The proposed 3D reconstruction algorithm achieves SOTA performance on four bridge pier datasets, accurately reconstructing the bridge pier surface's geometric shape and damage distribution.
Furthermore, it can achieve a rendering speed of 30 FPS even on a consumer-grade GPU(RTX 4060Ti), allowing engineers to inspect the surface condition of any area of the bridge pier in real-time.
The proposed algorithm outperformed SOTA methods on all four bridge pier datasets. This performance improvement is primarily attributed to the following two key factors. First, we introduced anchor primitives with an octree structure, decoupling multi-scale Gaussian primitives into different LODs. Second, we proposed a novel feature bank generation method and an anchor LOD estimation approach.
The proposed algorithm performs excellently in rendering background areas with weak textures on the bridge pier, allowing for a more realistic reconstruction of the bridge pier's surface textures.

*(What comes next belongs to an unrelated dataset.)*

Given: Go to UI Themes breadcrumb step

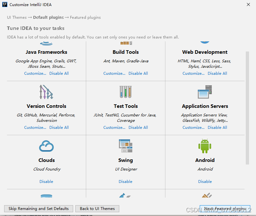Looking at the screenshot, I should pos(17,17).
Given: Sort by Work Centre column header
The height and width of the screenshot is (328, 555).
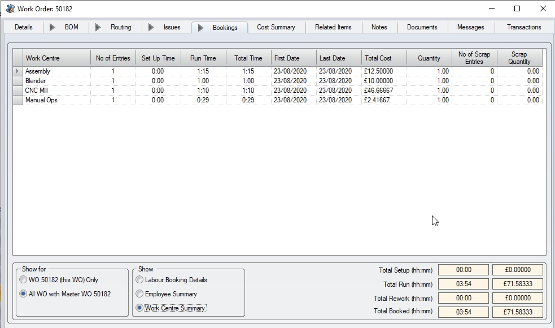Looking at the screenshot, I should point(56,58).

The proposed algorithm excels in rendering the prominent markers on the bridge pier's surface, whether it be edge regions or small details like digits. However, its performance in reflective areas requires improvement.

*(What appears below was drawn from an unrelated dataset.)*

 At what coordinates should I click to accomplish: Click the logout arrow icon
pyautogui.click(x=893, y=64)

The proposed algorithm also performs excellently in reconstructing subtle cracks on the bridge pier surface, accurately restoring cracks with widths at the millimeter scale.
The proposed algorithm also performs excellently in restoring evident defects on the bridge pier surface, accurately reconstructing various characteristics of the defects.
Compared to the traditional MVS algorithm, our method achieves clearer reconstruction results on the pier surface, particularly excelling in restoring weakly textured regions and edge details.
For rendering at LOD=K, the model accumulates and renders all neural Gaussians from LOD=0 to LOD=K-1. The neural Gaussians at LOD 0 are responsible for capturing the coarse features of the bridge pier surface, while higher LOD levels of neural Gaussians progressively capture finer features that were previously missed.